In recent years a 21st century QSL swapping service is being formed, it will be called "eQSL" sending, using email and not expensive PO Boxes

==Fall from popularity==
From the inception of legalised CB radio, there has been much abuse of the system, with frequent complaints that CB radio was not policed properly in spite of the licence revenues.

CB channels still remained busy in many areas, despite mobile phones becoming increasingly common and feature rich. Many of the original advantages of mobile CB have been surpassed by the development of mobile internet access, satellite navigation systems, and the proliferation of other instant communication technologies such as text messaging.
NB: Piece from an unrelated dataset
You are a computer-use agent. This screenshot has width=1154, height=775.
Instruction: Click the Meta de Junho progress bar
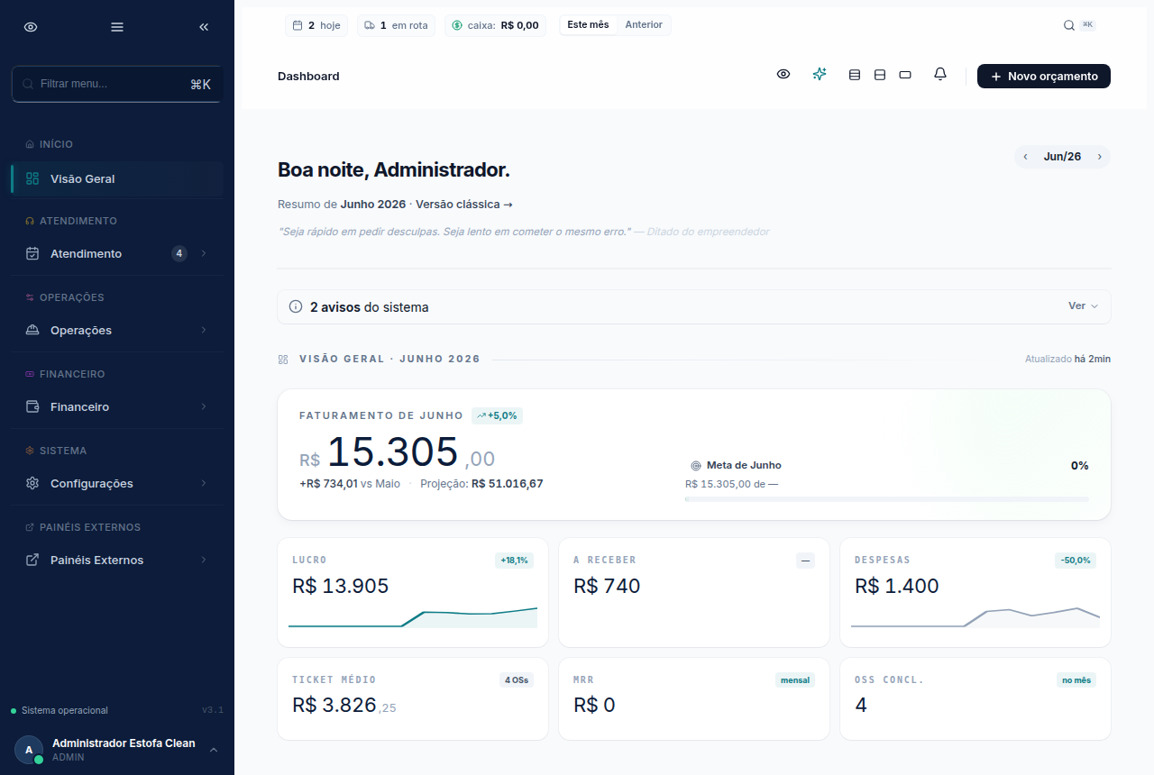coord(887,499)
The introduction of a new licence free handheld PMR 446 radio service has provided much of the features of traditional CB, in a small handheld format. This service is not directly comparable with CB, as PMR446 was intended to provide a short range service.

Changes to the UK's amateur radio licensing system mean that it is now possible for people under the age of 14, and anyone else, to gain legal access to most of the UK amateur frequency allocation after sitting an exam to demonstrate basic technical knowledge.

==Licence-free CB brings rise in popularity==
As of 8 December 2006, CB Radio now joins PMR446, LPD433 and SRD860 under the category of licence-free personal communications.

In June 2011, the EU announced another change in technical specifications for CB use which, if implemented, would introduce a type approval for both AM and SSB operation. The introduction was originally delayed by the 2012 Olympics, and was scheduled to take effect in 2014.

==SSB and AM legalisation==
Following most other European countries, Ofcom proposed to adopt European Communication Committee Decision (11)031 in October 2013. This would permit the use of Single-Sideband and AM operation on the CEPT CB radio band, and Ofcom proceeded with legislation to this effect on 27 June 2014.

The new AM/SSB legislation permits the use of only new and approved sets, not 'legacy' multimode sets.